Data
=====

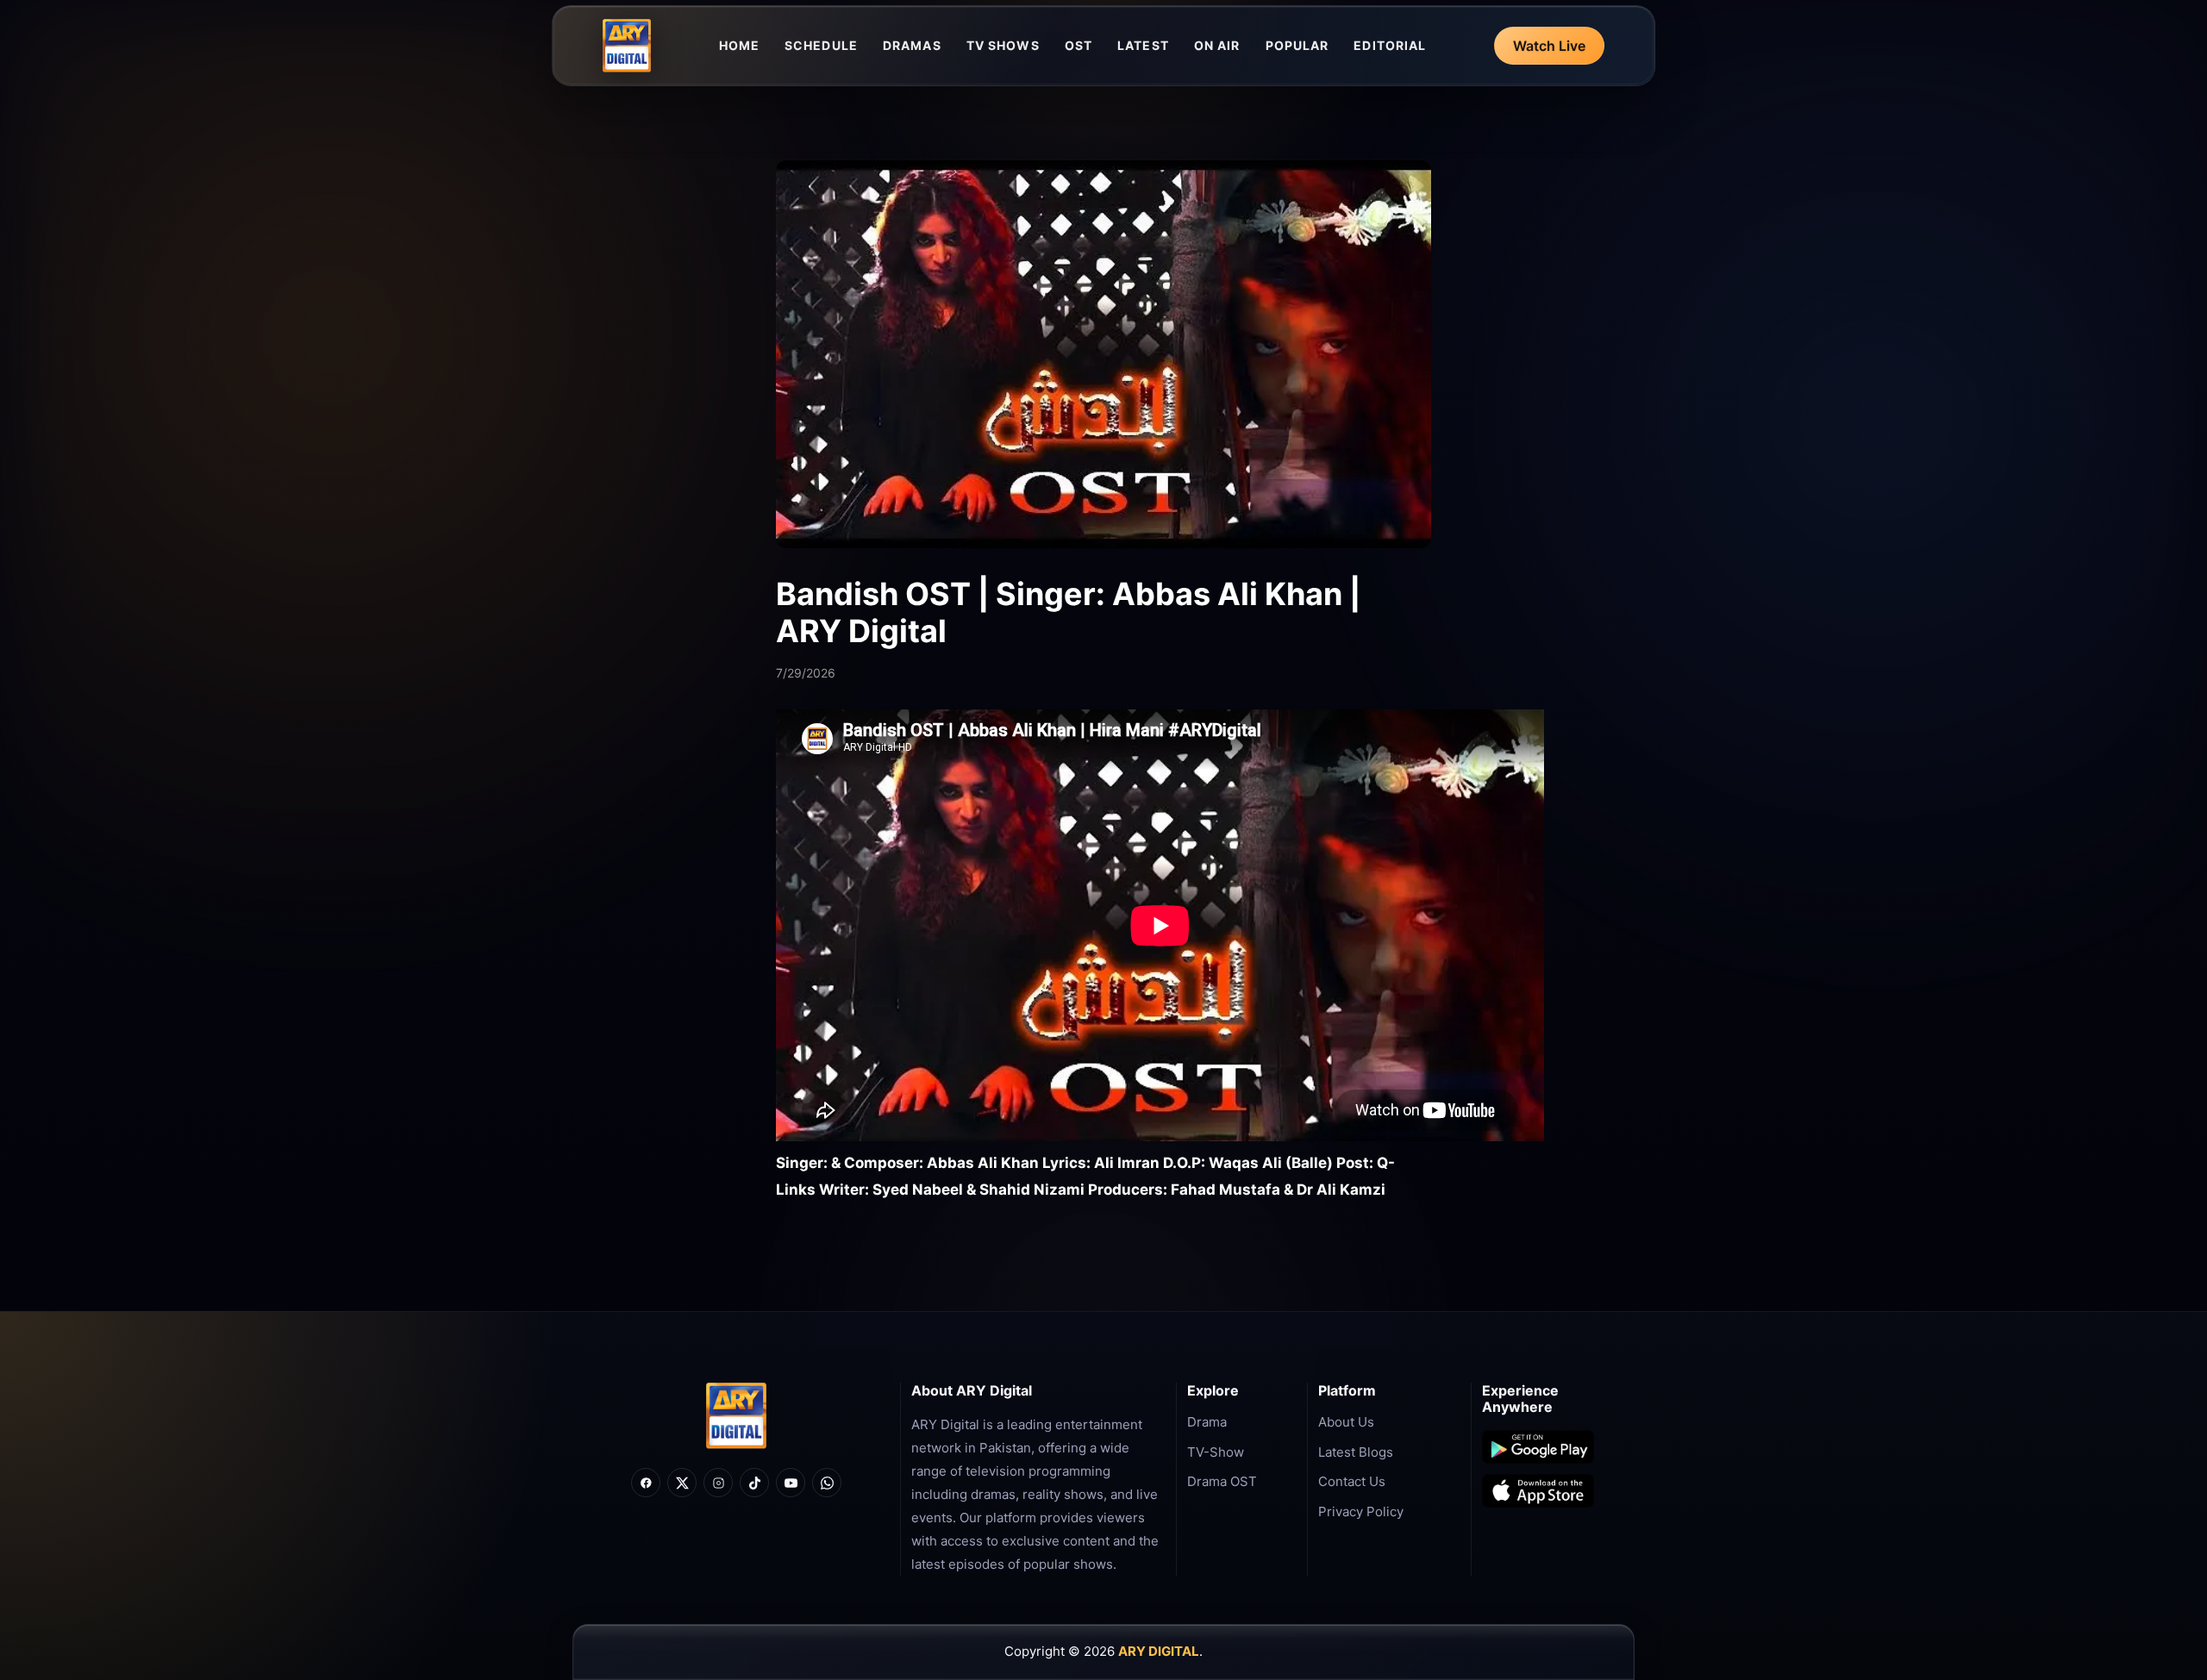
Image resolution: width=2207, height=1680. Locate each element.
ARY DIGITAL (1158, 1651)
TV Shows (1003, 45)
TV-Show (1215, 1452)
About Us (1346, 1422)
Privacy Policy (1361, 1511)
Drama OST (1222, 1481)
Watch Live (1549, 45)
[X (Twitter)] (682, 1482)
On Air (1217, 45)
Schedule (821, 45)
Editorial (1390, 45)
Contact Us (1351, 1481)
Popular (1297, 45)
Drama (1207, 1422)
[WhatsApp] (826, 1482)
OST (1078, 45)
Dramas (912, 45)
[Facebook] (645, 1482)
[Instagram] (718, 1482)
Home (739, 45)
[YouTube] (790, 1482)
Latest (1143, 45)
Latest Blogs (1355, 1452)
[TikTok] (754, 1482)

=====

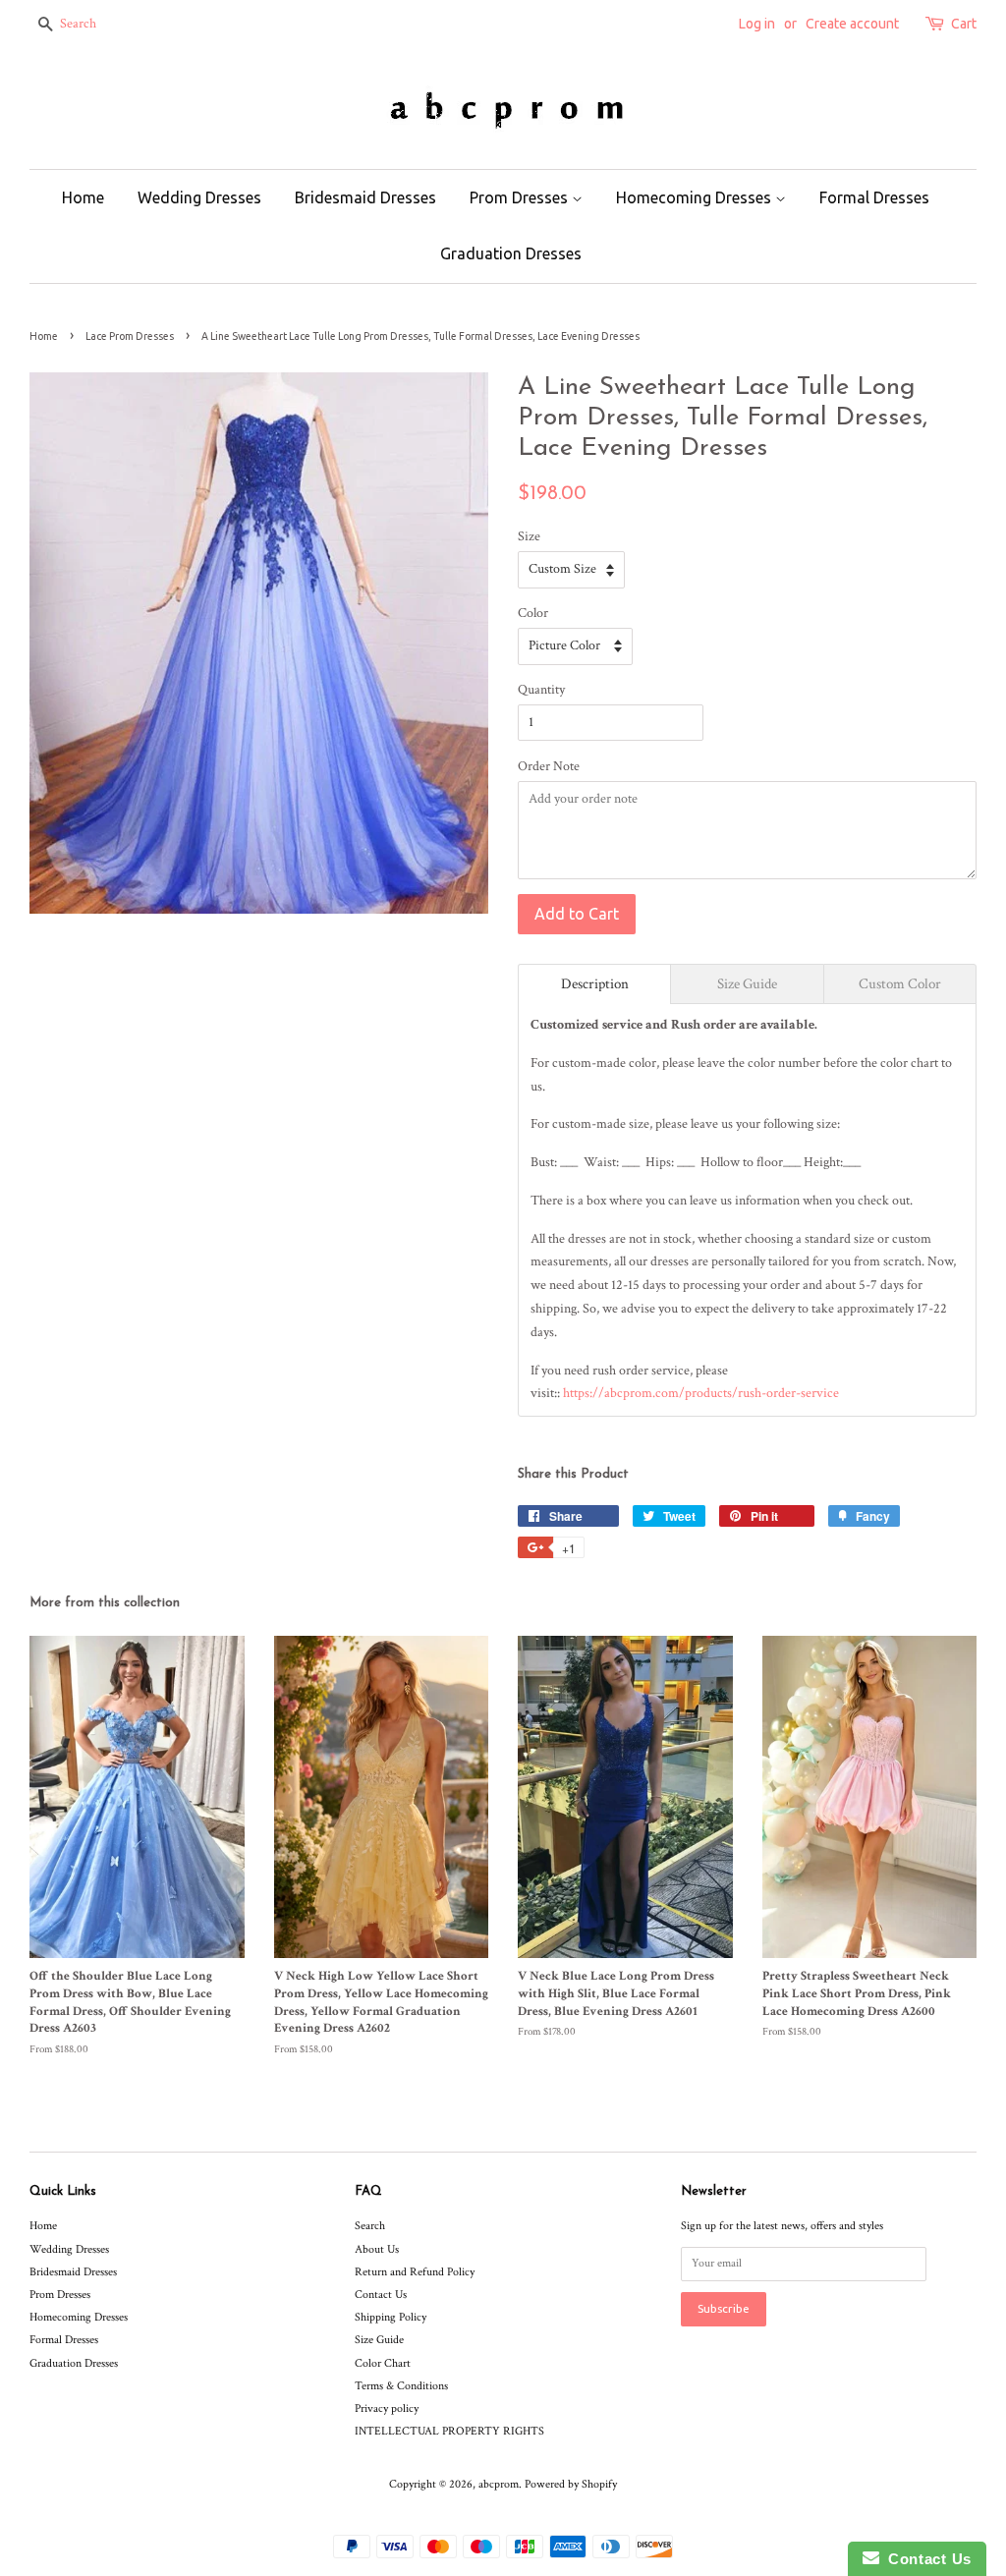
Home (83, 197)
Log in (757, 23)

=====

Task goal
Start with the line above that contains "Image resolution: width=2207, height=1680." and stop after the line that contains "Editorial (1390, 45)". Output those lines exactly, and only those.

Result of this exercise
Image resolution: width=2207, height=1680. Locate each element.
ARY DIGITAL (1158, 1651)
TV Shows (1003, 45)
TV-Show (1215, 1452)
About Us (1346, 1422)
Privacy Policy (1361, 1511)
Drama OST (1222, 1481)
Watch Live (1549, 45)
[X (Twitter)] (682, 1482)
On Air (1217, 45)
Schedule (821, 45)
Editorial (1390, 45)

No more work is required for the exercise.